• Your instructions
All of the listing should be transcribed exactly.

• Data extracts
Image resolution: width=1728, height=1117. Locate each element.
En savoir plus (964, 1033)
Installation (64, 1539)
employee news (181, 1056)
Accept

• Task result
Image resolution: width=1728, height=1117. Locate each element.
En savoir plus (964, 1033)
Installation (64, 1539)
employee news (181, 1056)
Accept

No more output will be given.